> [Tarefa proposta] Transcreva, sem alterações, a parte do trecho selecionado que abre com as palavras contendo "A pichação é" e fecha com "apenas para desenhar.".

> [Trecho selecionado]
Atividade expõe tensão entre direitos

GILBERTO DIMENSTEIN
COLUNISTA DA FOLHA

A pichação é uma das expressões mais visíveis da invisibilidade humana. São mais do que rabiscos. São uma forma de estabelecer uma relação de pertencimento com a comunidade -mesmo que por meio da agressão- e, ao mesmo tempo, de dar ao autor um sentido de auto-identidade. Naqueles garranchos incompreensíveis para muitos, a arte mistura-se à necessidade de dizer simplesmente "eu existo, preste atenção em mim". Note-se que os pichadores não subiram nos prédios para assaltar, mas apenas para desenhar.
Esse grito de existência em forma de letras é, portanto, a busca de uma aceitação, mas usando a transgressão. E, nisso, surge um foco de tensão. Desconta-se a transgressão na sociedade que exclui, enquanto, num círculo vicioso, os garranchos mantêm os pichadores excluídos. Quem não vê a pichação por esse lado não entende todo um mundo subterrâneo que, do seu jeito, busca a luz.

> [Material extraído]
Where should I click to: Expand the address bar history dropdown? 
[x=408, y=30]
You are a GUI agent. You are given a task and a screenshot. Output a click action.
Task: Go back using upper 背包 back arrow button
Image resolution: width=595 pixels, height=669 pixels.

> [Solução]
A pichação é uma das expressões mais visíveis da invisibilidade humana. São mais do que rabiscos. São uma forma de estabelecer uma relação de pertencimento com a comunidade -mesmo que por meio da agressão- e, ao mesmo tempo, de dar ao autor um sentido de auto-identidade. Naqueles garranchos incompreensíveis para muitos, a arte mistura-se à necessidade de dizer simplesmente "eu existo, preste atenção em mim". Note-se que os pichadores não subiram nos prédios para assaltar, mas apenas para desenhar.